Your instructions
In the passage on optometric assistant training below, rewrite the part starting at "Earnings of medical" and ending at "an aging population.", replacing "outpatient care centers" with "ambulatory care centers".

╭─ Selected text

Optometric assistant training prepares individuals to work with optometrists to providE eye care to patients. Duties of an optometric assistant may include compiling patient records pre- and post-exam, assisting an optometrist during an exam, and helping patients learn how to use and take care of contact lenses and other corrective eyewear. They may also perform preliminary tests.
There are no formal educational requirements for this position; some employers may accept applicants straight out of high school and provide optometric assistant training on-the-job. Many entry-level optometric assistants, however, have already completed an associate’s degree or other specialized training and may also seek certification to increase chances of employment.
Optometric assistants should have a high school diploma or its equivalent at a minimum, but an associate’s degree in medical assisting can be helpful as it can introduce students to subjects such as anatomy and physiology; medical terminology, record-keeping, and transcription; patient relations and ethics; and accounting and insurance procedures.
Medical assistant degrees through accredited programs can include internships through which candidates gain valuable experience in health care facilities. Medical assistants may also choose to pursue certification, which can make them more attractive job candidates to potential employers.
Earnings of medical assistants vary depending on experience and location, but median annual wages, according to a recent report by the Bureau of Labor Statistics, were $28,300.
Those earning the highest salaries worked in general medical and surgical hospitals ($29,720) and colleges, universities, and professional schools ($28,820). Medical assistants also found employment in physicians’ offices ($28,710), outpatient care centers ($28,570), and other health care offices ($25,240).
The U.S. Department of Labor predicts that employment opportunities for medical assistants will “grow much faster than average” especially for those who are certified, formally trained, and have experience. This growth is expected because of the increase in health care facilities and clinics to meet the demands of an aging population.

╰─
╭─ Record extracts

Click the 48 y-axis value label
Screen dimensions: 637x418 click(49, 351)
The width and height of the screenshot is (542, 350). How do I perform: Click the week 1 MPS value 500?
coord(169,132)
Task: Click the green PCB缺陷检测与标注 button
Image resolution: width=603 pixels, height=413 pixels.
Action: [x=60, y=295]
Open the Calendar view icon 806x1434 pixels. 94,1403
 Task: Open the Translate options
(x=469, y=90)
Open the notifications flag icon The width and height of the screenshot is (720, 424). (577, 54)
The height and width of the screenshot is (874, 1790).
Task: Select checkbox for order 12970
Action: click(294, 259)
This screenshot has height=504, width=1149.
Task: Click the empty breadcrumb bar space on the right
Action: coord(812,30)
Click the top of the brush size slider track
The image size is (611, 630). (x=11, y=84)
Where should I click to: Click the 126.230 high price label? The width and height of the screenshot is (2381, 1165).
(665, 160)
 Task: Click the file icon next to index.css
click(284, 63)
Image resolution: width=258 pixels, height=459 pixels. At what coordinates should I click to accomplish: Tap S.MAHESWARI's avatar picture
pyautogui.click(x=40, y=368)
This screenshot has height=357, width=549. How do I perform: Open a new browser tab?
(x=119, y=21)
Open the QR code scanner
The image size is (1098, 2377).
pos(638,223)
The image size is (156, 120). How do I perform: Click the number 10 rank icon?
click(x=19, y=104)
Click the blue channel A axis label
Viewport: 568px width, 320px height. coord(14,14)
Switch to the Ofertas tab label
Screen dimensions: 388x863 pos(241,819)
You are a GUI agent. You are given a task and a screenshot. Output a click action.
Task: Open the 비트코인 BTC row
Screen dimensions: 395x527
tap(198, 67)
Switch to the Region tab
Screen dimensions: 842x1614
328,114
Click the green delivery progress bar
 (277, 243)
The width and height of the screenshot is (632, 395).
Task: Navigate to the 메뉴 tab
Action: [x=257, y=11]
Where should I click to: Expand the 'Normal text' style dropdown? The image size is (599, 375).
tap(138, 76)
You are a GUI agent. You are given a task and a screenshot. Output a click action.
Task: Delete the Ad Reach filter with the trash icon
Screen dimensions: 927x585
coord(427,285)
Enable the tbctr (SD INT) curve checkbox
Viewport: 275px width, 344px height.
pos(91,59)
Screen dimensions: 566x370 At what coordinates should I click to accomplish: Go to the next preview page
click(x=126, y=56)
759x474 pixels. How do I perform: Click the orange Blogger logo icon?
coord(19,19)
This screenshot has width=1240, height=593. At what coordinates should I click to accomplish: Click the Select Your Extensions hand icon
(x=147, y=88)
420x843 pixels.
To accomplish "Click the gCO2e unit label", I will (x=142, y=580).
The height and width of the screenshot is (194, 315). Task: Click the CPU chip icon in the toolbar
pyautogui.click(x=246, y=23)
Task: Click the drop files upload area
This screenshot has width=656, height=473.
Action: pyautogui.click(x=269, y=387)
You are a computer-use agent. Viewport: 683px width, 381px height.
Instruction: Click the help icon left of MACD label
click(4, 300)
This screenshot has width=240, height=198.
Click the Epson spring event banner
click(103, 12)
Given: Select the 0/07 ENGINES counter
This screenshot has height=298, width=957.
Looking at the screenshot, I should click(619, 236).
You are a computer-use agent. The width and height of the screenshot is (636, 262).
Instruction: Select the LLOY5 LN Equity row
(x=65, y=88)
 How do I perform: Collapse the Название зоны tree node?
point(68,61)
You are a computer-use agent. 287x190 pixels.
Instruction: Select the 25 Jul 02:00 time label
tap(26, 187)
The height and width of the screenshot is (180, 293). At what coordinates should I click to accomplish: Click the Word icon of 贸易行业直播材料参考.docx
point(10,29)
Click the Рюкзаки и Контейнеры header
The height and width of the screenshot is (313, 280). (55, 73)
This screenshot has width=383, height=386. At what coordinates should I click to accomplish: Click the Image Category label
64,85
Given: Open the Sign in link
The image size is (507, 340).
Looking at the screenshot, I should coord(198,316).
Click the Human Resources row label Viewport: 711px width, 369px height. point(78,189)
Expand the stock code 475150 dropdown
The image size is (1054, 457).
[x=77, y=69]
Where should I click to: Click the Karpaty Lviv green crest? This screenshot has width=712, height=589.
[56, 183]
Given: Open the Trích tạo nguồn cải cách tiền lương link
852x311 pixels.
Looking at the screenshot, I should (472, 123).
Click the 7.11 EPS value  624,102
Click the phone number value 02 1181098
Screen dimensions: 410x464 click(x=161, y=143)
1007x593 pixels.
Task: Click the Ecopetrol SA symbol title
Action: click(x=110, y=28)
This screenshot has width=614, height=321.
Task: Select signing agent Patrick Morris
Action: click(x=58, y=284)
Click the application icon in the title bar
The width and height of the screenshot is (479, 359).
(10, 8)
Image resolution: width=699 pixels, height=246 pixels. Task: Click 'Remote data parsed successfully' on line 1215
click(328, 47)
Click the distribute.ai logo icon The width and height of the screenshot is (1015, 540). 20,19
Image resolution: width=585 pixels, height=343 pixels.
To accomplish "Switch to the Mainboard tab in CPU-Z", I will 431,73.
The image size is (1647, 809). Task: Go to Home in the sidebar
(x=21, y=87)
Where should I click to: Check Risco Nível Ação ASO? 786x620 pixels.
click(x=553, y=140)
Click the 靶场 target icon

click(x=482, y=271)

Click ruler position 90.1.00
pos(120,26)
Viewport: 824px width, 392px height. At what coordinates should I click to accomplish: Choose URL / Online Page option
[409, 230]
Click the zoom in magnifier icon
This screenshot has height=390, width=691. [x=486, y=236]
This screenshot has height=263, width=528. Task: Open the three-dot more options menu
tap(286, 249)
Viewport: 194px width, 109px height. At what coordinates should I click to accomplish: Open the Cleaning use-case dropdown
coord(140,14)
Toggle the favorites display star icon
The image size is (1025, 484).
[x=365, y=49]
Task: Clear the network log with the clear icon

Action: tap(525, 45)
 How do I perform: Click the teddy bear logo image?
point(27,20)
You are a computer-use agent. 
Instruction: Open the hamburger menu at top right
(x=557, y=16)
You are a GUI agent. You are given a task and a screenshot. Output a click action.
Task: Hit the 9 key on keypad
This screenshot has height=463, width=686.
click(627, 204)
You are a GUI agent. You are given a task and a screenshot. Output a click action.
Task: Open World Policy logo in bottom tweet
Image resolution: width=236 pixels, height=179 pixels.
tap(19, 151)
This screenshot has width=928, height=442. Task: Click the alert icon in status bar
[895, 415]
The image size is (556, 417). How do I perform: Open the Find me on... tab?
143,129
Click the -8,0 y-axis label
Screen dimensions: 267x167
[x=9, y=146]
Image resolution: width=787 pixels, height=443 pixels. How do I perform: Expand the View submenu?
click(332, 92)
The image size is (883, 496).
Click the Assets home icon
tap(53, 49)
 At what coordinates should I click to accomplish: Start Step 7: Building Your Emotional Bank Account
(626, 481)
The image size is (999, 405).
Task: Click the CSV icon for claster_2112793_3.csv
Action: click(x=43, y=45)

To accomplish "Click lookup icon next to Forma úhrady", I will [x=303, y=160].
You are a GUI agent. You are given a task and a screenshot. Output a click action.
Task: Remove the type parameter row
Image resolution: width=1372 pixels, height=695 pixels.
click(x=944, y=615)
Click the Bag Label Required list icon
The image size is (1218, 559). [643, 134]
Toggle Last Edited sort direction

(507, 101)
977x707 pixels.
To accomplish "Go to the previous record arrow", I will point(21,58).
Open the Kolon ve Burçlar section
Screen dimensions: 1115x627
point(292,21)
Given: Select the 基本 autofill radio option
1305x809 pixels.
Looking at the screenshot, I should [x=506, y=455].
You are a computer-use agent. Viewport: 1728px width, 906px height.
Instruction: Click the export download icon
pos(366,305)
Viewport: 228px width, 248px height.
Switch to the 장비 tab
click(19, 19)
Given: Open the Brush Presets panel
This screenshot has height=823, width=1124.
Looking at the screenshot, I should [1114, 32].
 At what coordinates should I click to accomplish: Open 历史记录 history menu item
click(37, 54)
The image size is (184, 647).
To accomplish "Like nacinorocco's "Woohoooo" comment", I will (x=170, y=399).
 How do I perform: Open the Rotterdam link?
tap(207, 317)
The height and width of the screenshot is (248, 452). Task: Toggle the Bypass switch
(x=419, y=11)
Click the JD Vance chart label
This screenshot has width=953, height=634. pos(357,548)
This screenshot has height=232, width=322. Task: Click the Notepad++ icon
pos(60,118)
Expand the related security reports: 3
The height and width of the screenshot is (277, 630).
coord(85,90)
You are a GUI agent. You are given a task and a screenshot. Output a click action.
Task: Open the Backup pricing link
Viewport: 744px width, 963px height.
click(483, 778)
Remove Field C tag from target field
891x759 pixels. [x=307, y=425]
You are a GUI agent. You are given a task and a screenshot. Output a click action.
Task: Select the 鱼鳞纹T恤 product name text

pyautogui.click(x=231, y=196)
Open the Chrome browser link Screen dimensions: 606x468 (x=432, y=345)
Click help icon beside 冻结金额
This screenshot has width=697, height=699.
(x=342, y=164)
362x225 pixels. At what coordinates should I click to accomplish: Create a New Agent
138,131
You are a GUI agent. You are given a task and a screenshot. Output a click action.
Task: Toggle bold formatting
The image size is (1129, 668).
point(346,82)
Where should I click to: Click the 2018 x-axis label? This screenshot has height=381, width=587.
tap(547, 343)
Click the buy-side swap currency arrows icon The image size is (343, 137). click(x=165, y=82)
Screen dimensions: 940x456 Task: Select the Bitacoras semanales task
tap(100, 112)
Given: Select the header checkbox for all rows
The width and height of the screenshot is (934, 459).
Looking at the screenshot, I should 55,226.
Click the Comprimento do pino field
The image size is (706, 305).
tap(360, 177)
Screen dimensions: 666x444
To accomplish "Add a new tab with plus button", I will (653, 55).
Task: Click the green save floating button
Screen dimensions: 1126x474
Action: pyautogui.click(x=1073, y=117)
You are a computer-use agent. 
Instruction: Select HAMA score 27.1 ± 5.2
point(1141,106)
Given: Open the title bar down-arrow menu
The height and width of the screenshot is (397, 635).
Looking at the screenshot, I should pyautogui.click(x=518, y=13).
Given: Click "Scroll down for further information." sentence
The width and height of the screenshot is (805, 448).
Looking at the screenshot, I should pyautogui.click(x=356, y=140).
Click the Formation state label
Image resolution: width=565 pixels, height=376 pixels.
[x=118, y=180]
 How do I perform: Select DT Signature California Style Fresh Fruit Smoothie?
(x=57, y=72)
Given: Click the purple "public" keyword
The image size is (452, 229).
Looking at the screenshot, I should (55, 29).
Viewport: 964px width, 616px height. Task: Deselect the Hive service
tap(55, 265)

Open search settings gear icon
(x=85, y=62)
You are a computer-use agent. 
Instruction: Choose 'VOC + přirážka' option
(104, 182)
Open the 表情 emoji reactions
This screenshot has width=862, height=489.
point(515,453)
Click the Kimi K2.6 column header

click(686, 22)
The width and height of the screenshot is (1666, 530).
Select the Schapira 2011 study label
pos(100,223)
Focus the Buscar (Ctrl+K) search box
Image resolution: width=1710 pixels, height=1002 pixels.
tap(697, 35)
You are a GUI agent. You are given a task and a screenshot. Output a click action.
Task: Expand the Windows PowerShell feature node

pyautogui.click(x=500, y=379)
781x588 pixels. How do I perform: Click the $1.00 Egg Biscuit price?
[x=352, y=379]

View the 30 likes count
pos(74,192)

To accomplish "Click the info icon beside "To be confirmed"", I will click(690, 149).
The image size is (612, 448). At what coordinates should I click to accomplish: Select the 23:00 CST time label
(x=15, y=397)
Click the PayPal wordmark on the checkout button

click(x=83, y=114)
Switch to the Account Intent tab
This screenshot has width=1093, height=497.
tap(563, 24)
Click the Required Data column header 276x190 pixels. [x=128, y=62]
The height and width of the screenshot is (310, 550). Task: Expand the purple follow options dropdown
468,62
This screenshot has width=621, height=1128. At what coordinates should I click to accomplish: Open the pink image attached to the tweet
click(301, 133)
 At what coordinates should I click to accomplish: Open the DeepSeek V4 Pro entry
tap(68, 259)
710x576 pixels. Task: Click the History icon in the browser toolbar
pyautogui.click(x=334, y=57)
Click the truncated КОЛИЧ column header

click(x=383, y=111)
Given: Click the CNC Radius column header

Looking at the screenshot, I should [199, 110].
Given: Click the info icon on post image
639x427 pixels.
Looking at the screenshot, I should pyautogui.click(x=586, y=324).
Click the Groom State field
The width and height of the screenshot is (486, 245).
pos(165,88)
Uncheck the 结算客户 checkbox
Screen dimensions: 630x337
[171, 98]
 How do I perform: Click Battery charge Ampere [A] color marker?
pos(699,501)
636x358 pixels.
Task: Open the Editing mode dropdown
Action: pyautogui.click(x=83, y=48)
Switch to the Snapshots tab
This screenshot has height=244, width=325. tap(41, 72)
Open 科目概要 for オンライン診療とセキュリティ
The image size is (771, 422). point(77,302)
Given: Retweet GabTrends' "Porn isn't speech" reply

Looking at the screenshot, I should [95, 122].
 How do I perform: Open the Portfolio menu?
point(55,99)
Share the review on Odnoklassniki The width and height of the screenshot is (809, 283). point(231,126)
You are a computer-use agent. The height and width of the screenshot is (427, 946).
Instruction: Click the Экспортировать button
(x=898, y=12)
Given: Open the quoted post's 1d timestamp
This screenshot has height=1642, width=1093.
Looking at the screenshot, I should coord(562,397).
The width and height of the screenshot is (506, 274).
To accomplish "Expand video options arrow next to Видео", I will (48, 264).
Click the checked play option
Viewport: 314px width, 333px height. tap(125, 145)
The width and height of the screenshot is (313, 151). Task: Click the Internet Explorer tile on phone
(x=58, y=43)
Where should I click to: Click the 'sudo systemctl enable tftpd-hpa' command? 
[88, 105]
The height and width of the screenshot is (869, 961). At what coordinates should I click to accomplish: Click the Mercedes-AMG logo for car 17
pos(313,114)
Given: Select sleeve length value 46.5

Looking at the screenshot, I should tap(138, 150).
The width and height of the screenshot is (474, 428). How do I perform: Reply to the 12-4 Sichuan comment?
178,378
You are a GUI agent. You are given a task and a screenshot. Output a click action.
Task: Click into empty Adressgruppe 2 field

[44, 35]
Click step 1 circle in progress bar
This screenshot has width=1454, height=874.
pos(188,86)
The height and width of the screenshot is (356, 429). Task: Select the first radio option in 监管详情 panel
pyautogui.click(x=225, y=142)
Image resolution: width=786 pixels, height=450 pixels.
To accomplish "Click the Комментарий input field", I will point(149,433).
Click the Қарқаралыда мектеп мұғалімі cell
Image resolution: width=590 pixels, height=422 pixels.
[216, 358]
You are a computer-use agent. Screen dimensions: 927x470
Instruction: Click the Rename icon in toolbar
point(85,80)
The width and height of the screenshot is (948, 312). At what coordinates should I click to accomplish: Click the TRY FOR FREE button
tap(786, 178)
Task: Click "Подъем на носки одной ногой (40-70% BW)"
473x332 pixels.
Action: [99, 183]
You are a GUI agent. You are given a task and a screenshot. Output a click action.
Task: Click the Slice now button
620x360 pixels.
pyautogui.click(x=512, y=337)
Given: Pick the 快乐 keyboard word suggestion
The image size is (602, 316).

╰─

Exercise result
Earnings of medical assistants vary depending on experience and location, but median annual wages, according to a recent report by the Bureau of Labor Statistics, were $28,300.
Those earning the highest salaries worked in general medical and surgical hospitals ($29,720) and colleges, universities, and professional schools ($28,820). Medical assistants also found employment in physicians’ offices ($28,710), ambulatory care centers ($28,570), and other health care offices ($25,240).
The U.S. Department of Labor predicts that employment opportunities for medical assistants will “grow much faster than average” especially for those who are certified, formally trained, and have experience. This growth is expected because of the increase in health care facilities and clinics to meet the demands of an aging population.